Mayor Street did hit upon a point that I stressed in the past when those in Harrisburg wrote the legislation: The new license are sold at a fixed price and they go forever. We need to put "expiration dates" on these protected, state-granted limited opportunities that amount to monopoly status.
Philadelphia Inquirer | 08/17/2005 | Report weighs sites for Phila. slots parlors
'We only get one chance to do this,' Street said. 'They will be here forever.'
The city could make the most money, the report said, if it places a slots parlor along the Delaware River near South Columbus Boulevard and another near the Schuylkill Expressway and Route 1.
Under the state gambling law, the city gets 4 percent of a casino's gross revenue, which, under this combination, could be as much as $34 million. The city could also gain about 9,500 jobs, said Bernard E. Anderson, a professor at the Wharton School and cochair of the task force.
Among the financial benefits to the city would be a clause in the gambling law that calls for the casinos to help pay the operating costs of the Convention Center. That formula would save the city about $18 million a year. And the city is expected to gain $10 million to $15 million a year in city taxes on the casinos and their workers.
For example, why not sell a 15-year license to develop the Hays site with gambling. But, make it a stipulation that there will be NO GAMBLING within 5 miles of HAYES for the next 50 years. The "limited engagement" wrinkle is often known as a "sunset" in legislative speak. For the citizens, it can be powerful leverage. The ownership dynamics would change. Homeownership would rise. People would be okay with a buy-in on the coat-tails of gambling in the neighborhood if there was a guarantee that gambling would depart at a certain period.

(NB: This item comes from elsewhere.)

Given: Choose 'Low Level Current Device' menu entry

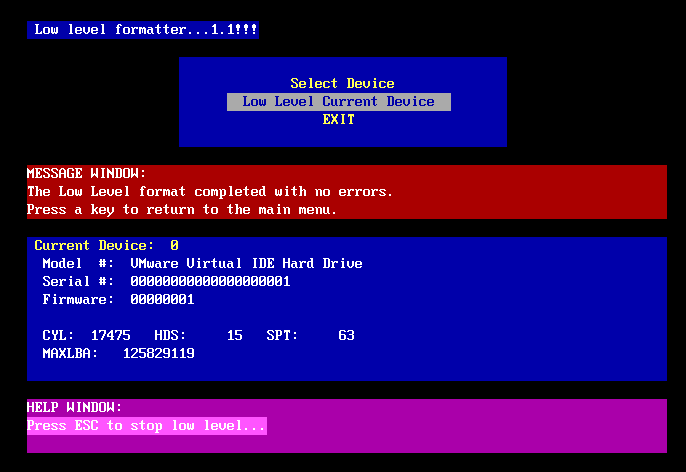Looking at the screenshot, I should coord(338,102).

Show us what Hayes is like today, with construction of a gambling site, as a gambling site, then as a non-gambling site. Then take a wider view and show the general area around Hays in all of these instances.
1. Presently, the Hays site is wooded hillsides. The area around Hays is suburban homes.
2. Construction brings bulldozers and natural resources extraction. Meanwhile the houses rattle.
3. Gambling casino enters. Another strip mall might come in the area, up from the Waterfront. Houses survive, we expect.
4. Gambling departs, new townhouses emerge, or a par-3 golf course, etc. The homeowners thrive.
The real estate investment prospects for present owners would be greater in the long-term if the gambling term had a limit in years. They are going to take a beating in the short-term given the truck traffic, the uncertain prospects, and the new jams sure to await.
Philly is also trying to pin some of the new gambling incomes to cover the costs of the Convention Center operations. The same formula is being considered in Pittsburgh too as the Stadium Authority is going deeper into debt and they await some windfall from gambling to cover the bills at the new Pittsburgh Convention Center.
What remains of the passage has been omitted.